> **SET TASKS**:
- 1) Could you copy the carbon capture article word for word, from "Another key factor" up to and including "by Wood Mackenzie."?
- 2) Can you extend the article on carbon capture and storage, starting right after its last sentence?

> **TEXT TO READ**:
Carbon capture and storage (CCS) projects are expanding across the globe, with growth in both operating projects and those in development, but the industry still has a long way to go before showing its viability in mitigating substantial amounts of carbon.
The Global CCS Institute’s 2023 report showed there were 41 commercial-scale CCS projects in operation worldwide, with a further 26 in construction and 325 in development. There was a significant surge in CCS projects being developed in 2023, with 198 new facilities added to the project pipeline, a 102 per cent increase.
The 41 projects in operation have an annual carbon capture capacity of 49 million tonnes a year, while the total project pipeline capacity has grown to 361 million tonnes a year, a 48 per cent increase from 2022 and the highest jump since 2018. Jarrad Daniels, Chief Executive Officer at the Global CCS Institute, said: “The math is clear, CCS is an essential climate mitigation technology, without which it would be virtually impossible to achieve net-zero emission targets.
“However, the math also indicates that this past year’s impressive step-up still has us near the bottom of the staircase, so to speak, and that CCS must reach gigatonne per annum scale in order to reach our emission goals.” Research from various international agencies has consistently shown that carbon storage rates of about one gigatonne a year by 2030 and several gigatonnes by 2050 would be needed to achieve global climate targets.
Daniels added: “Policy makers, industry leaders, investors and the general public, are all feeling a growing urgency to address climate change, and that is accelerating many forms of mitigation, including CCS deployment, in leading regions around the globe. “However, to meet our climate change mitigation targets global investment in CCS deployment this decade must grow even faster.”
The CCS report revealed that 11 new countries had registered CCS facilities in various stages of development in 2023, reflecting growing support behind the industry. The United States still dominated deployment with 73 new facilities entering the pipeline in 2023, while other countries with high deployment include the UK, Canada, and China, all of which increased the number of proposed projects. According to the report, Australia now has 12 CCS facilities in development.
Another key factor reflective of growing acceptance of CCS is it becoming a more prominent feature of public policy, from inclusion in 28 countries’ nationally determined contributions (NDCs), to the provision of targeted policy to drive deployment and the drafting of appropriate regulations. By creating a CCS industry and becoming a storage hub for the Asia Pacific region, Australia could unlock up to $600 billion in revenue, according to recent research by Wood Mackenzie.
Wood Mackenzie noted that Australia had far higher geological carbon storage potential than it needed to store emissions from its power generation and industrial sectors from 2030 to 2050, and emphasised that Australia’s CCS opportunity was rooted in facilitating other countries’ net zero ambitions. Law firm Gilbert and Tobin have noted that the political and commercial landscape in Australia seemed to be shifting towards a desire to further embrace and utilise CCS technology, as part of an overall strategy to achieve a zero emissions economy.
This is echoed by the University of Adelaide’s Associate Professor Kathryn Amos, also Head of School at the Australian School of Petroleum, who said CCS represented one of Australia’s most significant opportunities to meet net zero carbon emissions. However, not all projects have been able to achieve the social licence and government approval to proceed, with the Queensland government in late May rejecting Glencore’s CCS project in southern Queensland on the basis that it could potentially cause irreversible long-term change to groundwater quality.

> **DATASET CONTENT**:
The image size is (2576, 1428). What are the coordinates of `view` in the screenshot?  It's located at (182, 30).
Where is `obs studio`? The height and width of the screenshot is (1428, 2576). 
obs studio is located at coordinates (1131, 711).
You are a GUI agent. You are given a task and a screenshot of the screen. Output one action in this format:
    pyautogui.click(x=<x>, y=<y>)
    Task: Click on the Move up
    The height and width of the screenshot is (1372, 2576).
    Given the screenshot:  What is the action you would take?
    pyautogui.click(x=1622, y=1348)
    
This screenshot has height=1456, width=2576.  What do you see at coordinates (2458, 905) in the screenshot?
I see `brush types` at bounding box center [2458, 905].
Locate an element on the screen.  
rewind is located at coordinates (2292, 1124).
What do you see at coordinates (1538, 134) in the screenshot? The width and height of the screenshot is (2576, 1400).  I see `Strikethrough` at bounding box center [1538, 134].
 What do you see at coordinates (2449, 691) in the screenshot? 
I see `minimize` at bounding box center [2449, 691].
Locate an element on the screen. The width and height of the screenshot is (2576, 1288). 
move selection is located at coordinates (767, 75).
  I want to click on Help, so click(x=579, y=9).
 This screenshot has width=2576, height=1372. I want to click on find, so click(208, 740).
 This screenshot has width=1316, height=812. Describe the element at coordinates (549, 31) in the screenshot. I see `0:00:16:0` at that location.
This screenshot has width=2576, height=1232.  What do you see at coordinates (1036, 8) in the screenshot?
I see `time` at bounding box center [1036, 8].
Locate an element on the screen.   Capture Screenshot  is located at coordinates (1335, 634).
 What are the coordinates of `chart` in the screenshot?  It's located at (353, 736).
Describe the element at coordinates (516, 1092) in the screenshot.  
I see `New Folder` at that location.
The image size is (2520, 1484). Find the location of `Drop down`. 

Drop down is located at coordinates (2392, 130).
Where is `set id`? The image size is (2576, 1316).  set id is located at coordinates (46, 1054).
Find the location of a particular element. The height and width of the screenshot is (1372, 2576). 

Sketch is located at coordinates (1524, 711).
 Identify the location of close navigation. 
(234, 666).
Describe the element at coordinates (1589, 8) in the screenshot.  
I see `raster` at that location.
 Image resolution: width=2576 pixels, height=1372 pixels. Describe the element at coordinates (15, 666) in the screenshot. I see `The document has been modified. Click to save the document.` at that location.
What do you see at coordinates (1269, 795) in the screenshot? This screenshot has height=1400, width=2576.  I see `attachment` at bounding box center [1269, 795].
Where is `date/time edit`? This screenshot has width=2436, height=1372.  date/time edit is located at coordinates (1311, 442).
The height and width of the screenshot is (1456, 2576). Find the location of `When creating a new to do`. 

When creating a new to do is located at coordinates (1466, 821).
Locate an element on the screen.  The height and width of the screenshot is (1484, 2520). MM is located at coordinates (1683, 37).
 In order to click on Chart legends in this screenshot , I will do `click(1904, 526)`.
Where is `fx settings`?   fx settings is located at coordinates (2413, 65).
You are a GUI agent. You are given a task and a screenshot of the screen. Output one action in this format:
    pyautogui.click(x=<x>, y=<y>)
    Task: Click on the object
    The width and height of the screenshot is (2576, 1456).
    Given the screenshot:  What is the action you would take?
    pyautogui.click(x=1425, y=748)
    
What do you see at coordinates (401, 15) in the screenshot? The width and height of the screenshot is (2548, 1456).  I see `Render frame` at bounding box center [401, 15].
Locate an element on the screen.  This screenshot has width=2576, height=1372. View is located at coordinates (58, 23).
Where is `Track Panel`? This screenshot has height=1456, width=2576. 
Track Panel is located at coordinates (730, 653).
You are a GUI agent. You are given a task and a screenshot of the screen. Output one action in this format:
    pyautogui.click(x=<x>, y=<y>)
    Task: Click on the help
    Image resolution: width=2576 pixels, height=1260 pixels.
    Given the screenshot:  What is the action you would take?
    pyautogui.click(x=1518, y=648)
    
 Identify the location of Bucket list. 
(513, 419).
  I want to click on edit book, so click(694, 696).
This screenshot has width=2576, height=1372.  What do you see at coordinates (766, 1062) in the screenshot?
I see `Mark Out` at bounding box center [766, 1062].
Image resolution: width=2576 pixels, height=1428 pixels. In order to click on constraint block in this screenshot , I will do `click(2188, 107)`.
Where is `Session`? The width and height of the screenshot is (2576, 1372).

> **SET OF ANSWERS**:
- 1)
Another key factor reflective of growing acceptance of CCS is it becoming a more prominent feature of public policy, from inclusion in 28 countries’ nationally determined contributions (NDCs), to the provision of targeted policy to drive deployment and the drafting of appropriate regulations. By creating a CCS industry and becoming a storage hub for the Asia Pacific region, Australia could unlock up to $600 billion in revenue, according to recent research by Wood Mackenzie.

- 2)
The Carbon Transport and Storage Corporation (CTSCo) project proposed to inject 330,000 tonnes of carbon dioxide from a coal-fired power station into an aquifer connected to the Great Artesian Basin, indicating that other CCS projects would not be viable in the Basin. Dave Copeman, Director of the Queensland Conservation Council, said the group had been lobbying the federal government to include a requirement to assess the impact of CCS projects on underground aquifers in an impending overhaul of the Environment Protection and Biodiversity Conservation Act.
He added: “We are calling for that expansion of nature laws to protect the Great Artesian Basin from the impacts of projects such as this.” Investor group Low Emission Technology Australia (LETA) expressed disappointment in the Queensland government’s decision that Glencore’s project was not suitable to proceed. LETA Chief Executive Officer Mark McCallum said the decision put at risk Queensland’s net zero ambitions and the future of the state’s critical industries.
He said: “Queensland has set ambitious net zero targets including 75 per cent net zero by 2035 – following today’s decision, Queensland’s net zero ambitions will cost more, take longer and may even be impossible. “This result is very disappointing for the future of Queensland’s critical industries including power generation and manufacturing. “Without a credible solution for reducing emissions from these hard to abate industries, their future becomes uncertain and Queensland jobs and communities are put at risk.”
McCallum noted that the decision raised significant concerns about the inconsistencies in Queensland legislation, with one Act of legislation facilitating and encouraging investment in carbon storage while a technicality in another Act preventing a project like Glencore’s from moving forward. He added: “The CTSCo project has been independently reviewed by Australian and global experts, including the Australian Government Independent Expert Scientific Committee, the Queensland Office of Groundwater Impact Assessment and CSIRO, who concluded that any impacts would be local and minor.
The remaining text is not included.